The via dei principi (princes’ way) took us across dried-up fields where the corn had already been harvested. We walked to the tombs of the princess and that of the prince. Both tombs, capped by an earth tumulus, consisted of a semi-arched inner cell (the idea of semi-arches I had come across as far away as Orkney) and an outer vestibule. The atmosphere was filled with the perfume of wild fennel and the expansive views of gently rolling countryside towards the sea were quite lovely. We returned visiting the Luzi tomb.
In the late afternoon we joined a little group to visit tombs not normally open to the public. Our visit was the highlight of our Etruscan exploration. The tombs were among the most beautiful we’d ever seen and included the panthers’ tomb, the horses’ tomb and the bulls’ tomb.
Since Etruscan tombs range over a thousand years they did change over time and it is well to note briefly their typologies. In the first, Villanovan period, the dead were cremated and the ashes placed into pots. The second period introduces painted tombs with the dead laid on funerary beds in the vault, which was then sealed. The third brings the advent of sarcophagi in which the dead were placed inside the chamber. This method had the advantage that family members could be added to without hygiene problems.
The first tomb we saw, that of the Anina, is an example of this last period of Etruscan civilization. The tomb, discovered in 1967, dates back to the third century BC and has the dead placed in sarcophagi. I especially loved the figures of the two death demons painted on the inside of the entrance: Charun, the male demon, with his hammer ready to inflict pain on the souls of the dead and Vanth the female demon with a torch to light the way of the dead towards the other world.

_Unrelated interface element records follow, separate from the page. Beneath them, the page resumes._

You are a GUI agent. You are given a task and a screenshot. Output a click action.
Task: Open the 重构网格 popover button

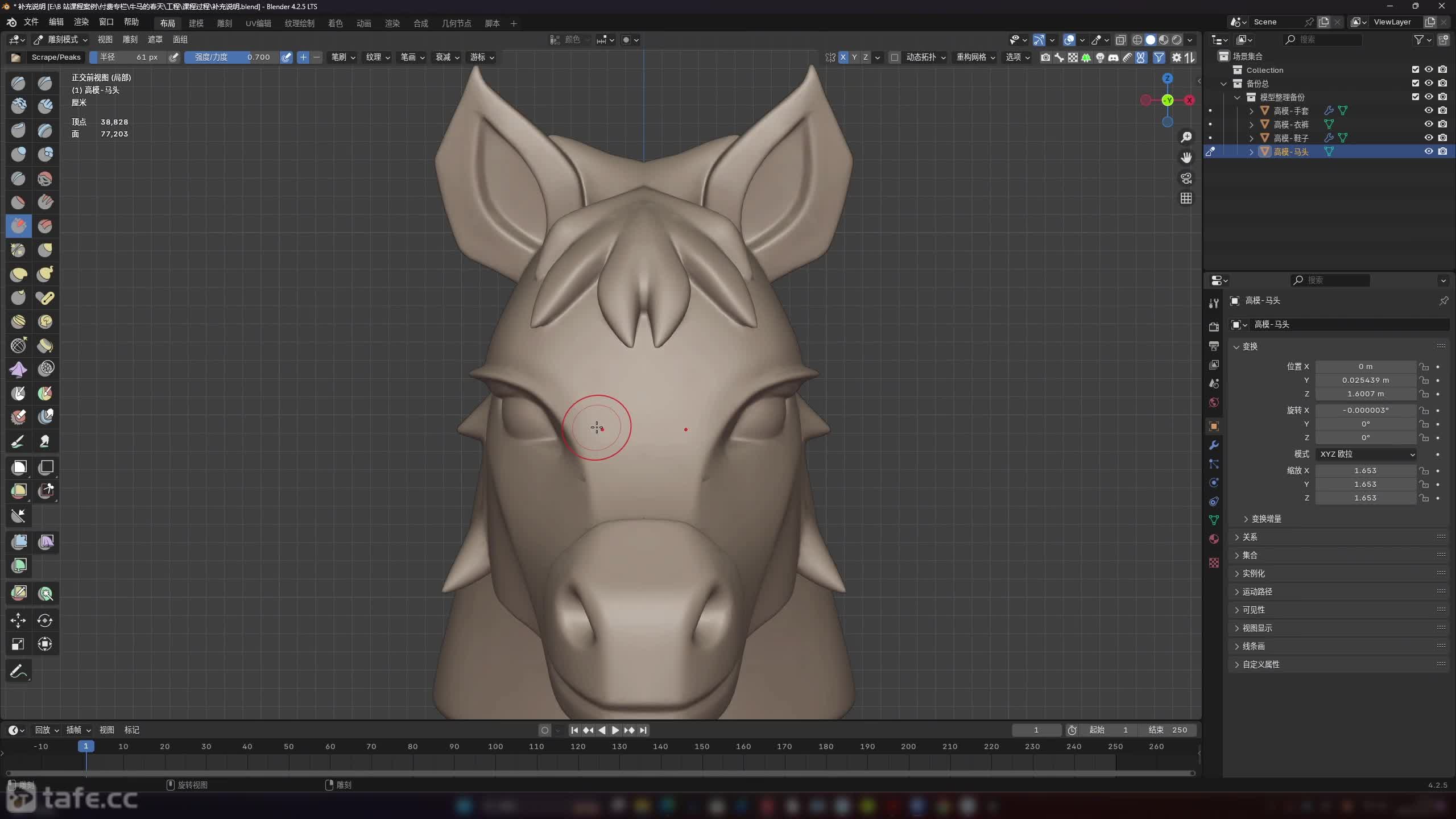click(x=975, y=57)
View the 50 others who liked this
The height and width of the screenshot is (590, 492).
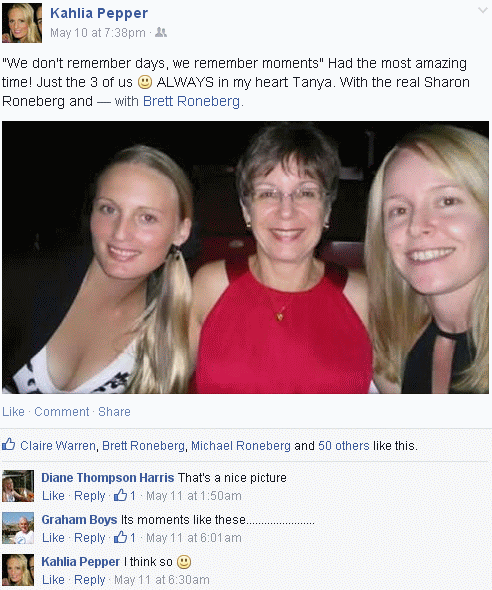click(x=344, y=446)
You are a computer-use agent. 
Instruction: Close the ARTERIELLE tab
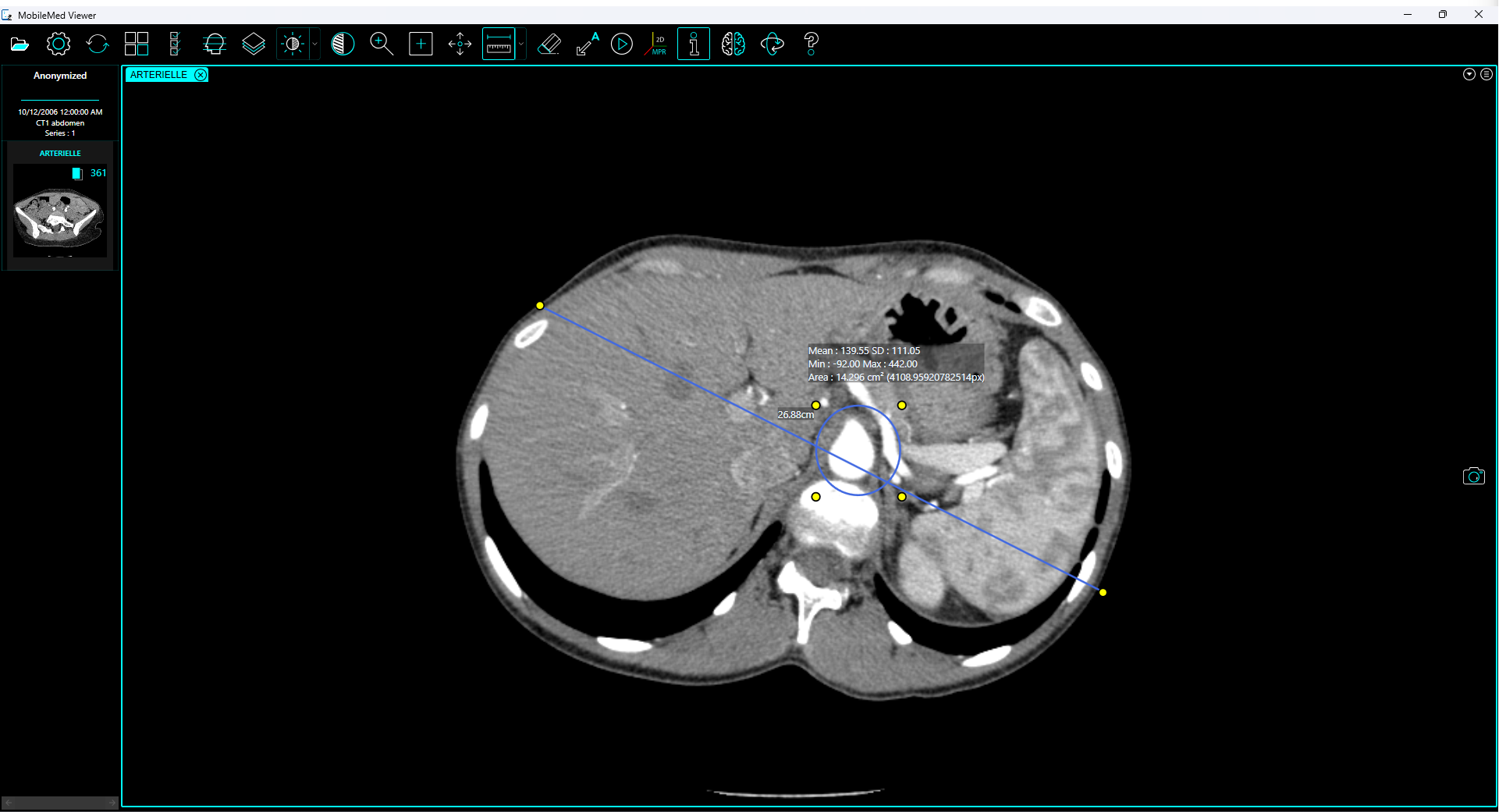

The children in our group joined in an Etruscan workshop while we adults went off to see more tombs. We don’t know what they did in that workshop but we saw an Etruscan alphabet written up and some paints so I’m sure they had plenty to do.
The tomb of the panthers was only discovered in 1971 and is the earliest of Tarquinia’s painted tombs. The panthers (leopards really, but there is already a leopards tomb so it had to be called a different name) are painted in only two colours and the artist is clearly a ceramicist since the more developed painting style has not appeared yet. I found these animals more charming than ferocious.( Drawing of the panthers’ tomb courtesy of my other half, Alexandra.)
The tomb of the Baron has some wonderfully drawn horses and a lady whose evanescent farewell poignantly emphasises her separation from the world of the living.
The tomb of the bulls is notable for two things: first the representation of an episode from the Iliad (thus showing the close connection between Greek and Etruscan civilization) and, second, the erotic scenes of both types of love.
We returned that evening to the lovely church of Santa Maria in Castello for a superb concert of baroque cello – two cellos in fact. The practise of playing on period instruments has reached a truly stratospheric level in Italy after a late start.
The programme, which included sonatas by Vivaldi and Geminiani, was a great conclusion to the events of this, our last day in Tarquinia where we were enchanted by the greatest pleasures life can offer: sun, sea, mediaeval streets, Vivaldi, commedia dell’arte, fireworks displays, good food, great wines and, above all, those extraordinary painted Etruscan tombs.